**TEXT EXTRACT:**
The Massacre of 1391, also known as the pogroms of 1391, was a display of antisemitism and violence against Jews in Spain. It was one of the Middle Ages' worst antisemitic outbreaks; Jews were ultimately given the choice of converting or leaving Spain in 1492. Jews in the Iberian Peninsula at this time were generally disliked, and violence against them was common even until the 15th century. The year 1391, however, marked a peak of anti-Jewish violence.

Attitudes toward Jews in the 1300s 
In the years leading up to the Massacre of 1391, Jews were not particularly liked by the Catholic church because they were believed to have crucified the Christ. However, there was tolerance as they were under the protection of Spain and had crucial roles in banking and finance that made them a financial asset. In the early fourteenth century (1311–12) the general council of Vienne met and decided to censor the Moors' religious freedoms, and some would claim that the general council became aware of what their neighbors thought of their tolerance of Jews, and therefore returned to Spain with a newfound goal to damage the peaceful tolerance among  Jews, Moors, and larger Spanish population. However, while it is likely that this inspired ill feelings towards Jews, there was no drastic result because of the current tax on the Jewish people which contributed greatly to the kingdom and the church. Thus, Jews were too much of an economic asset to be violently discriminated against.

Violence in the early 1300s 
Peter (Pedro) I (known by his enemies as Peter the Cruel) was the king of Castile from 1350 to 1365. Unlike the norm of abusing Jews financially, Peter was sympathetic to them. Some would explain his Jewish sympathy by claiming that he was illegitimately Jewish himself.

While a rebel against the church, Peter the Cruel had become a sort of protector of Jews against Henry of Trastamara, his half-brother. Henry had killed around 1,200 Jews in 1355, ordered a Jewish massacre in 1360, and was involved in the murder of many other Jews in 1366.  When Peter's half-brother Henry killed him during a battle in a civil war in 1369, Jews lost their royal protection and became the subject of attacks in Castile. They also were greatly taxed. While Henry had criticized his brother for being in support of Jews, he himself became tolerant of them because of the financial burdens placed on them and the services they provided. Because of Henry's violence toward them, the common people of Spain began to accept this violent antisemitism, but Jews were too important financially to be completely annihilated.

The tragedy of 1391 would not have been possible without the Archdeacon of Ecija, Ferrand Martinez, whose actions ignited this tragedy against the Jewish people. Ferrand Martinez was a well-respected and prominent member of the Catholic church, but in his preaching, Martinez would use political anti-Judaism to aid him as he harshly criticized Jews and would stir the people up against them. Martinez would carry his prejudices with him as a religious judge as he would illegally wrong Jews because of his negative feelings toward them. He even went so far as to write to the nearby authorities and command them to remove  Jews from living among them.

**ITEMS:**
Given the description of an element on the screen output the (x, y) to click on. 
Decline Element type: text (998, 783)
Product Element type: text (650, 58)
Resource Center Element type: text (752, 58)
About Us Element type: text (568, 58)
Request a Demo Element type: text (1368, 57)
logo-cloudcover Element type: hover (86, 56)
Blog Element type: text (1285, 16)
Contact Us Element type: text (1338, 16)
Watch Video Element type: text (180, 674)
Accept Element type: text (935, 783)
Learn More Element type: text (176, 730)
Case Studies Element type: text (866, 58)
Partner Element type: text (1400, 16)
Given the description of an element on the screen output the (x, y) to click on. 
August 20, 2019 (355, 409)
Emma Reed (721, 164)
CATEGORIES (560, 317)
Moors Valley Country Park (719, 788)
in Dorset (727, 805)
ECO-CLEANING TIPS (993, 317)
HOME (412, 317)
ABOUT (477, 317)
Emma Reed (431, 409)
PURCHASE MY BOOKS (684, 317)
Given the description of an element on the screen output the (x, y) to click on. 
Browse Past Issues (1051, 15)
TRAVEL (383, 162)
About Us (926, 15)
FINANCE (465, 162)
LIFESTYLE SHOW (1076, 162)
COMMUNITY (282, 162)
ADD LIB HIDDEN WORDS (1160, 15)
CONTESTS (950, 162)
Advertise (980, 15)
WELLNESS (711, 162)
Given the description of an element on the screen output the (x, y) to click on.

...

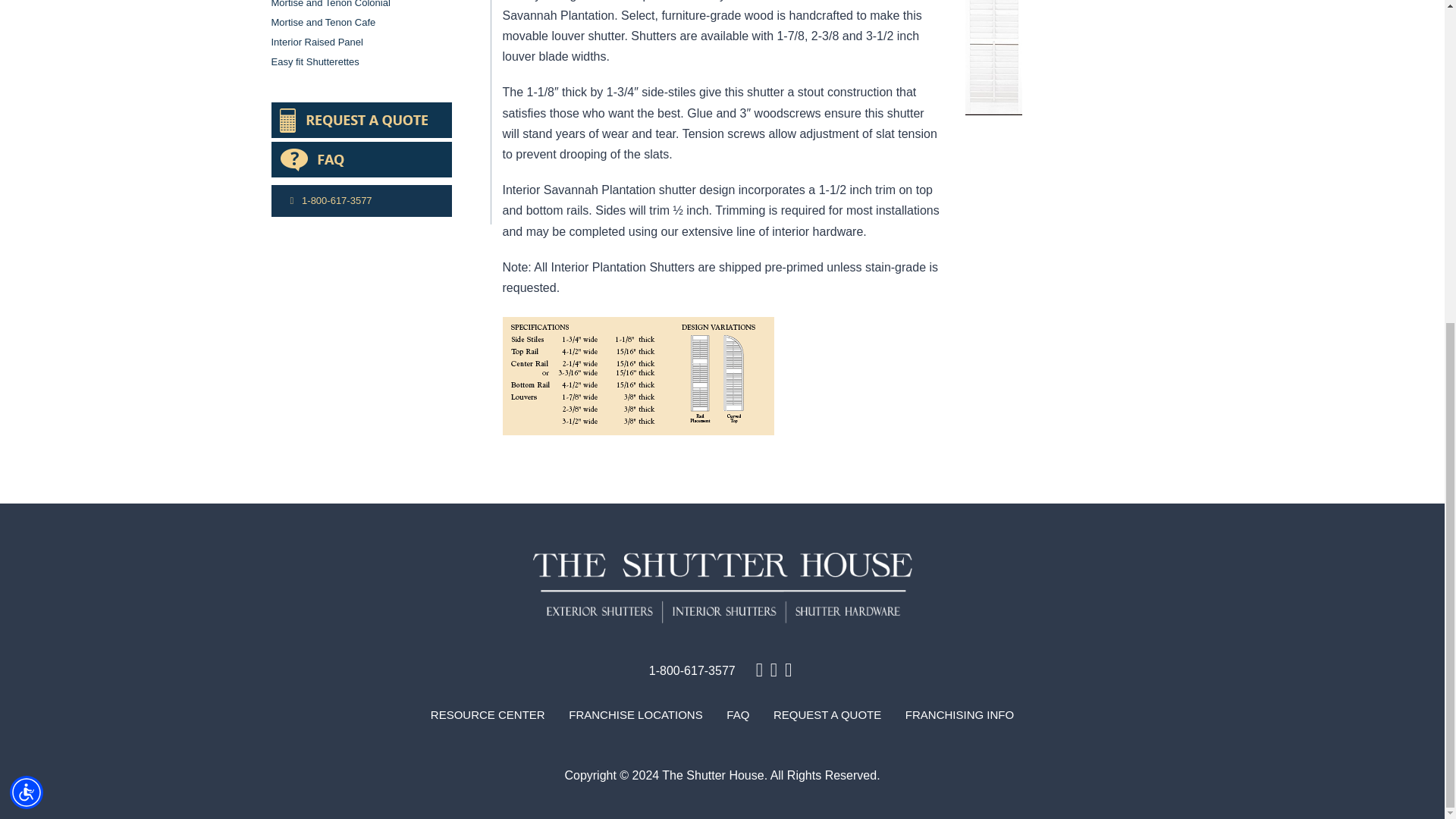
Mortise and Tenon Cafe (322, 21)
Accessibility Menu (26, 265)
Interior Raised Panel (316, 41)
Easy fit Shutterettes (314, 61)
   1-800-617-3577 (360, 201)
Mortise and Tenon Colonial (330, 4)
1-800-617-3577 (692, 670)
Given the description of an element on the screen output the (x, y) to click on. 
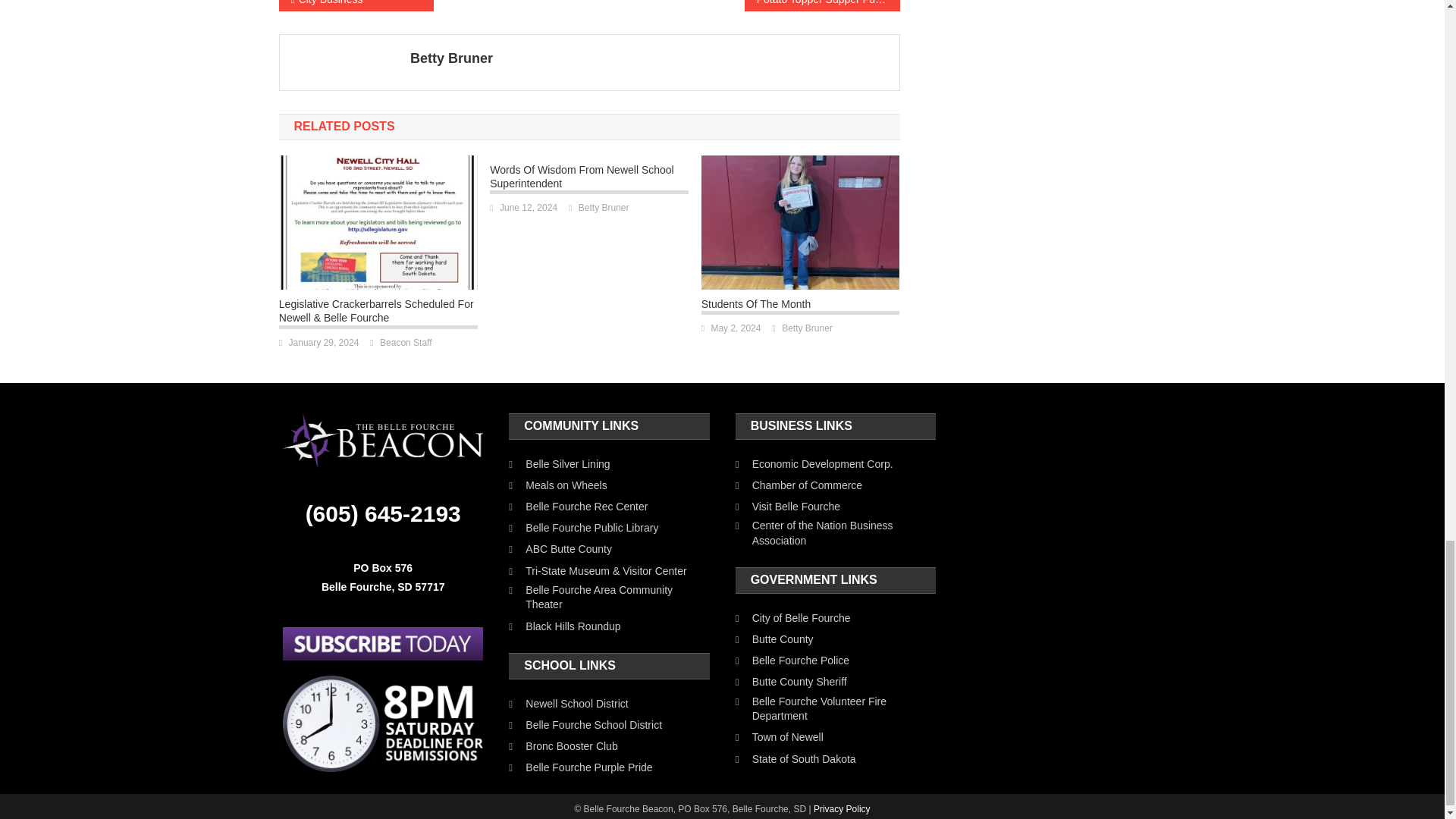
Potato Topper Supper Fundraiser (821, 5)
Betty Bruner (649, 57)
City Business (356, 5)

**EXERCISE REQUIREMENTS:** From the text on the Massacre of 1391, copy everything from "The tragedy of" down to "living among them.".

**IN RESPONSE:**
The tragedy of 1391 would not have been possible without the Archdeacon of Ecija, Ferrand Martinez, whose actions ignited this tragedy against the Jewish people. Ferrand Martinez was a well-respected and prominent member of the Catholic church, but in his preaching, Martinez would use political anti-Judaism to aid him as he harshly criticized Jews and would stir the people up against them. Martinez would carry his prejudices with him as a religious judge as he would illegally wrong Jews because of his negative feelings toward them. He even went so far as to write to the nearby authorities and command them to remove  Jews from living among them.